** Opening Supplied material block **

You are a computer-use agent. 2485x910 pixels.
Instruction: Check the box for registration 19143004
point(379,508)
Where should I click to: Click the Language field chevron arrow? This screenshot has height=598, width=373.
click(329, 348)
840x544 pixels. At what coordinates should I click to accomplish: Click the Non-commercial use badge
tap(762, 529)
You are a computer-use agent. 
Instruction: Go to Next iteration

** Closing Supplied material block **
** Opening Supplied material block **

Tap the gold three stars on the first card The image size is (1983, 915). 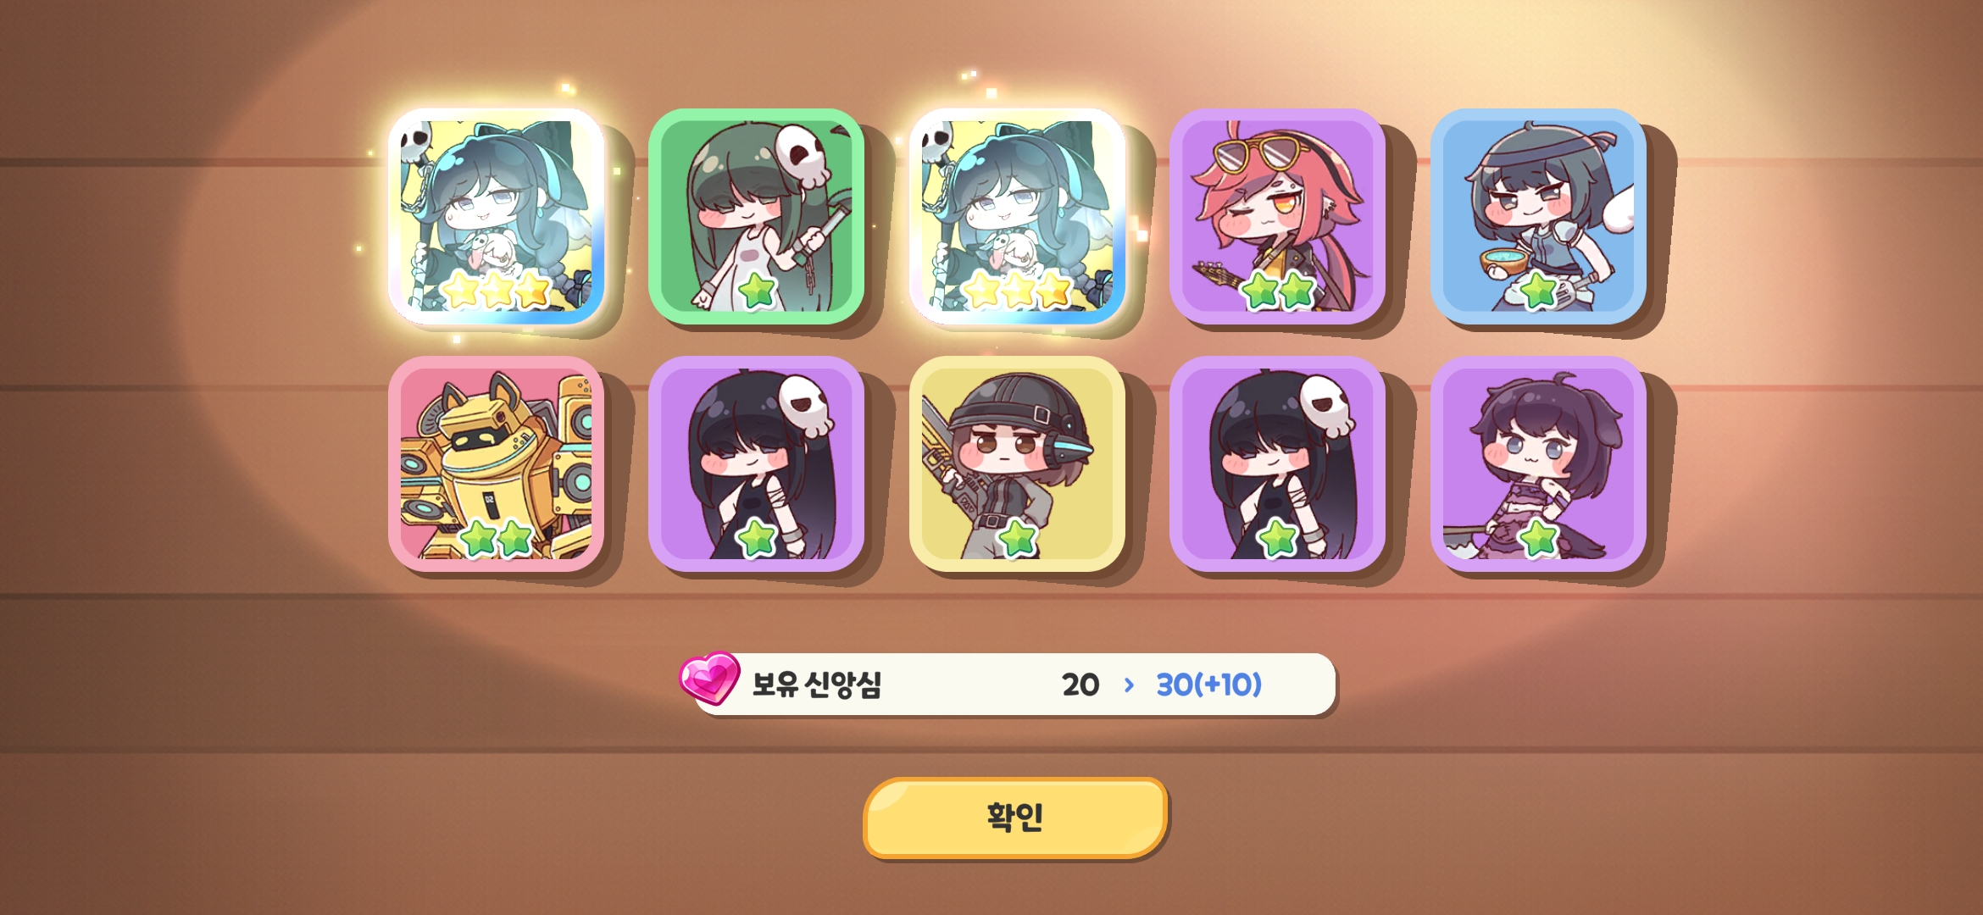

** Closing Supplied material block **
** Opening Supplied material block **

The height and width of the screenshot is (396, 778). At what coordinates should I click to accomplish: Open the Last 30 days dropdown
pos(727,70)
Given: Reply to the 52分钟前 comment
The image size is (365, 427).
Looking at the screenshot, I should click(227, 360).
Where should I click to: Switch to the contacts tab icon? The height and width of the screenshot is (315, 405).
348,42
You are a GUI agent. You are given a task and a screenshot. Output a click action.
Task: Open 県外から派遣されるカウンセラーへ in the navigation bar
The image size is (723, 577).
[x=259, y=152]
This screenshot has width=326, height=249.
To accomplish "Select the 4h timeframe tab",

** Closing Supplied material block **

▶ Your instructions
For each line above that includes "computer", make a copy.

▶ Solution to this problem
You are a computer-use agent. 2485x910 pixels.
You are a computer-use agent. 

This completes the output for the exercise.